Narasimhan thinks nanovaccines are the best arsenal for that fight. Nanovaccines, unlike current vaccines, are based on tiny particles that can send pathogen-like signals to immune cells. They can prevent disease. They can boost the immune system’s own response to disease. Production is quick. Storage is easy. And the technology is sustainable.
Narasimhan has assembled a team of 51 university, medical school, research hospital, national laboratory and industry researchers to design nanovaccines targeting diseases such as tuberculosis, malaria, biodefense pathogens and cancer. “This is truly one of the dream teams working on vaccine research anywhere in the world,” Narasimhan said.
The research team is being launched with support from a three-year, $1.2 million grant from Iowa State’s Presidential Initiative for Interdisciplinary Research. Iowa State President Steven Leath established the initiative to build research teams capable of competing for large research grants and making major discoveries.
Looking at the whole system
The team will take a “systems approach” to its research and development, Narasimhan said. That means engineers, doctors, biologists, chemists, materials scientists, industry researchers and social scientists will work together throughout the development of nanovaccines.
“When designing a vaccine, we need to think about where it will be deployed, who will use it and how much it will cost right from the onset,” he said. “Right now, that doesn’t happen.”
Narasimhan has worked more than a decade to develop nanotechnology for medical applications. Working with Michael Wannemuehler of Iowa State’s College of Veterinary Medicine, Narasimhan and the staff and students in his lab are producing biodegradable polymer nanoparticles that mimic the size and chemistry of pathogens to trigger appropriate immune responses in the body.

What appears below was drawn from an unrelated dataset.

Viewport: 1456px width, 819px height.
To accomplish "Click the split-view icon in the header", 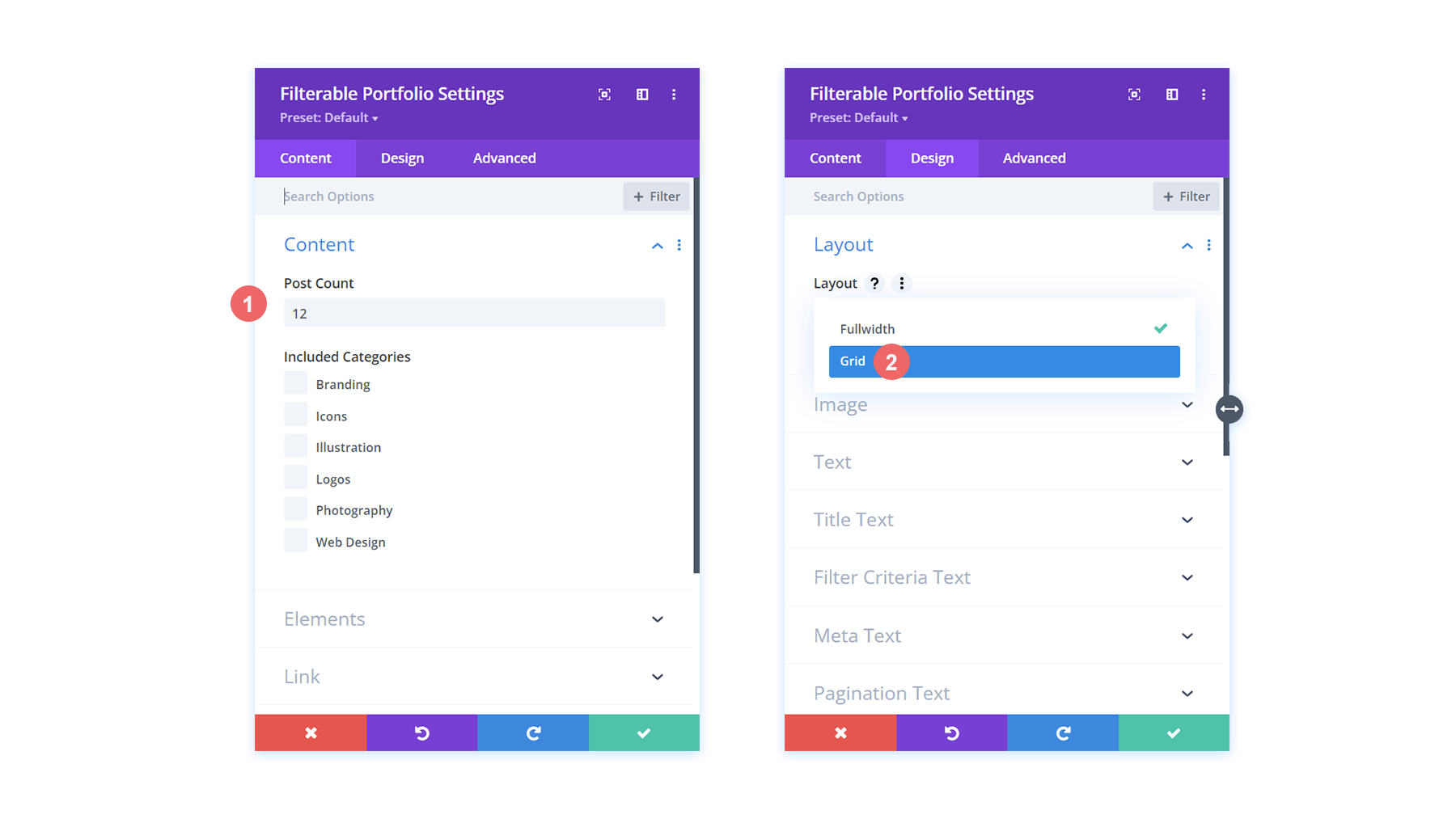I will point(641,95).

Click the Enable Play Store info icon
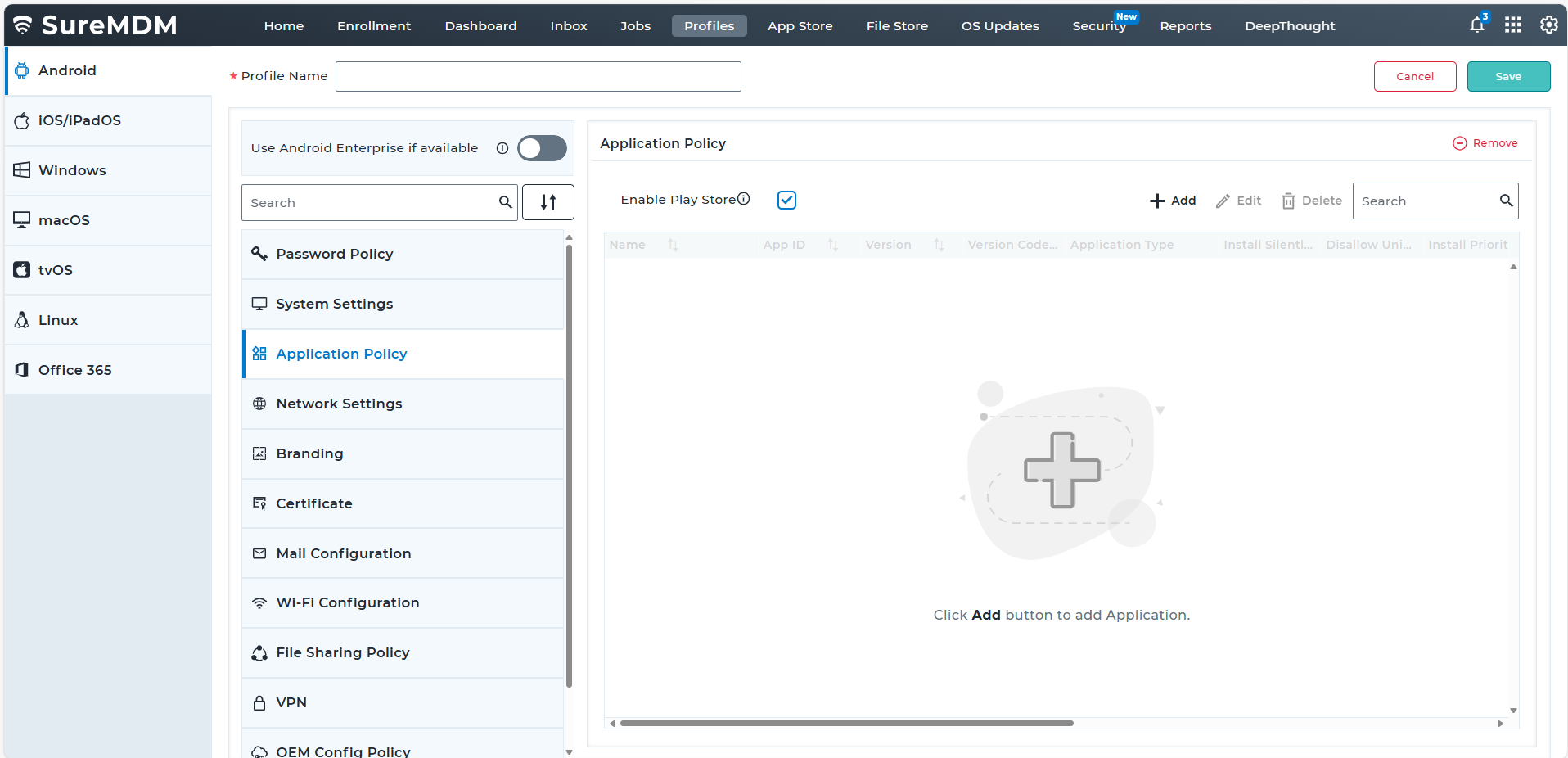(x=743, y=199)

Nanoparticles can also be loaded with medicines and used to slowly deliver drugs to fight off diseases, including brain ailments, lung problems and even cancer.
A bench-to-bedside approach
Narasimhan said the nanovaccine research team already has some successes to report:
The University of Nebraska Medical Center has won an $11 million grant from the National Institutes of Health to study nanomedicines, including a nanovaccine for cancer. And, the Bill & Melinda Gates Foundation awarded Iowa State researchers a $100,000 grant to study single-dose therapies for malaria and filarial diseases such as elephantiasis and river blindness. Success with the initial Gates grant would allow the researchers to apply for an additional grant of up to $1 million.
Narasimhan said the timing is right to win more support for the research team’s new approach to developing nanovaccines: Illnesses such as whooping cough are making a comeback. Bacteria are growing resistant to antibiotics. There are undesirable side effects to some common medicines. And some treatments are too expensive for the developing world.
“This integrated bench-to-bedside approach,” he said, “will translate exciting scientific discoveries to life-saving products.”